Die Höchsttemperaturen erreichen im Norden somit Werte zwischen 22 und 26 Grad,
an der See um 20 Grad, in der Mitte und im Süden dagegen, je nach Sonne, 24 bis
29 Grad, ganz vereinzelt vielleicht nochmals 30 Grad, dabei ist es dort
weiterhin sehr schwül.

In der Nacht zum Freitag wird zwar der Höhenrücken über Nordostdeutschland und
Polen insgesamt abgebaut und weicht bis Freitagfrüh einem (vor allem in 300 hPa)
etwas kompetenterem Kurzwellentrog, der morgens die Deutsche Bucht erreicht.
Dennoch hält Hoch IGOR im Bodenfeld über der Nordsee weiterhin dagegen und
beschert dem Norden und Nordosten des Landes erneut eine ruhige und teils gering
bewölkte Nacht mit schlaftauglichen Tiefstwerten zwischen 16 und 11 Grad.
Ganz anders in der Mitte und im Süden: Dort ändert sich an der Gemengelage nur
wenig. Von Frankreich und Belgien dürfte das neue System – in welcher Form auch
immer, eventuell als MCS – im Laufe des Abends bzw. in der ersten Nachthälfte
auf den Westen Deutschlands (nach Lesart von I-D2 und auch SuperHD auf
Rheinland-Pfalz und das Saarland, vielleicht noch Süd-NRW) übergreifen und im
Laufe der Nacht nur langsam Richtung Hessen, nach SuperHD auch BaWü ziehen.
Dabei kann vorderseitig des oben erwähnten Kurzwellentroges und weiterer
kurzwelliger Anteile eventuell ein markanter dynamischer Hebungsinput wirksam
werden, was angesichts der hohen PPWs auch in der Nacht noch ein hohes Potenzial
für Unwetter-Starkregen zur Folge hätte, eventuell auch mehrstündig, was sich
auch in I-D2-EPS niederschlägt. Daneben gibt es noch unseren MCV über dem
östlichen Mittelgebirgsraum oder Ostbayern, der ebenfalls nur langsam nach
Tschechien abzieht, so dass vor allem in der ersten Nachthälfte noch
gebietsweise mit teils unwetterartigem Starkregen, gegebenenfalls auch
mehrstündig, zu rechnen ist.
Was sich in den Regionen zwischen diesen beiden konvektiven Systemen so tut, ist
ebenso wie deren genaue Zugbahnen bzw. die räumliche Verteilung und Intensität
der Niederschläge innerhalb der Systeme noch unklar. Generell fällt die Nacht in
der Mitte und im Süden mit Minima zwischen 21 und 15 Grad erneut sehr mild aus.
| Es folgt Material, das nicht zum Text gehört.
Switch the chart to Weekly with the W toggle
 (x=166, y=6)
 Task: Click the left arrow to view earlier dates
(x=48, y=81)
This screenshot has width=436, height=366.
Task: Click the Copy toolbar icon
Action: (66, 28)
Synoptische Entwicklung bis Samstag 06 UTC

Freitag … gibt es gegenüber den Ausführungen in der Frühübersicht keine
bahnbrechenden neuen Erkenntnisse. Mehr dazu dann in den folgenden Übersichten.

Modellvergleich und -einschätzung

Da die konvektiven Wirbel und Systeme mangels Frontalzone bzw. kompetenter
Höhentröge eine gewisse Eigendynamik entwickeln, die letztendlich auch
Auswirkungen auf die synoptischen Basisfelder haben und von jedem Modell etwas
anders interpretiert werden, ergeben sich bzgl. der räumlichen Verteilung und
Intensität der konvektiven Niederschläge nicht nur von Modell zu Modell, sondern
auch von Lauf zu Lauf noch gröbere Unterschiede.